Instructions to follow: Leaving nothing out, set down all the data exactly.

Source data:

--- START ---

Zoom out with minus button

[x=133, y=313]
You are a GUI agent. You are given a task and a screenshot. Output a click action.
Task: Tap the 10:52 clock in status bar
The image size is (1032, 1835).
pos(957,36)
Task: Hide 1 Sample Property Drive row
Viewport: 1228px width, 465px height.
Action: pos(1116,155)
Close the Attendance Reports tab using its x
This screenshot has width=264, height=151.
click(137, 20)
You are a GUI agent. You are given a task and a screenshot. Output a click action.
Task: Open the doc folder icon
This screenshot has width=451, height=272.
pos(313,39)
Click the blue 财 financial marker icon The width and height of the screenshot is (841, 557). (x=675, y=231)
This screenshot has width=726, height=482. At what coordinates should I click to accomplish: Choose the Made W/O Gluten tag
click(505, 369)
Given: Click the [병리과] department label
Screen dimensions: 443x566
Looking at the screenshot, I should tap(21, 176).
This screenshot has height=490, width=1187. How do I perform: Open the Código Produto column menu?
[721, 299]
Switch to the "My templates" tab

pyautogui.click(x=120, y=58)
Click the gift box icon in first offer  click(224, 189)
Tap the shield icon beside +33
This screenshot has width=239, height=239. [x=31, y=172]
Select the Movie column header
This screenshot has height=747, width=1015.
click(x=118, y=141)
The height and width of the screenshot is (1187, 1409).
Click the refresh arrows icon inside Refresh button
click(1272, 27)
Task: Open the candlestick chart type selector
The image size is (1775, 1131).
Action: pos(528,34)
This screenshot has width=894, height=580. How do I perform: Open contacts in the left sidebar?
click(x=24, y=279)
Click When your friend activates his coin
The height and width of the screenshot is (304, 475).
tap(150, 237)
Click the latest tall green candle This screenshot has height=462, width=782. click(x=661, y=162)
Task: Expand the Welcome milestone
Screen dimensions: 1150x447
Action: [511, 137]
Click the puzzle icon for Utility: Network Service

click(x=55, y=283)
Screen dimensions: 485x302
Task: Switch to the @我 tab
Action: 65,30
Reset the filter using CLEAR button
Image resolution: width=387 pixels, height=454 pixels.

--- END ---

Your solution:
Zoom out with minus button

[x=133, y=313]
You are a GUI agent. You are given a task and a screenshot. Output a click action.
Task: Tap the 10:52 clock in status bar
The image size is (1032, 1835).
pos(957,36)
Task: Hide 1 Sample Property Drive row
Viewport: 1228px width, 465px height.
Action: pos(1116,155)
Close the Attendance Reports tab using its x
This screenshot has width=264, height=151.
click(137, 20)
You are a GUI agent. You are given a task and a screenshot. Output a click action.
Task: Open the doc folder icon
This screenshot has width=451, height=272.
pos(313,39)
Click the blue 财 financial marker icon The width and height of the screenshot is (841, 557). (x=675, y=231)
This screenshot has width=726, height=482. At what coordinates should I click to accomplish: Choose the Made W/O Gluten tag
click(505, 369)
Given: Click the [병리과] department label
Screen dimensions: 443x566
Looking at the screenshot, I should tap(21, 176).
This screenshot has height=490, width=1187. How do I perform: Open the Código Produto column menu?
[721, 299]
Switch to the "My templates" tab

pyautogui.click(x=120, y=58)
Click the gift box icon in first offer  click(224, 189)
Tap the shield icon beside +33
This screenshot has width=239, height=239. [x=31, y=172]
Select the Movie column header
This screenshot has height=747, width=1015.
click(x=118, y=141)
The height and width of the screenshot is (1187, 1409).
Click the refresh arrows icon inside Refresh button
click(1272, 27)
Task: Open the candlestick chart type selector
The image size is (1775, 1131).
Action: pos(528,34)
This screenshot has width=894, height=580. How do I perform: Open contacts in the left sidebar?
click(x=24, y=279)
Click When your friend activates his coin
The height and width of the screenshot is (304, 475).
tap(150, 237)
Click the latest tall green candle This screenshot has height=462, width=782. click(x=661, y=162)
Task: Expand the Welcome milestone
Screen dimensions: 1150x447
Action: [511, 137]
Click the puzzle icon for Utility: Network Service

click(x=55, y=283)
Screen dimensions: 485x302
Task: Switch to the @我 tab
Action: 65,30
Reset the filter using CLEAR button
Image resolution: width=387 pixels, height=454 pixels.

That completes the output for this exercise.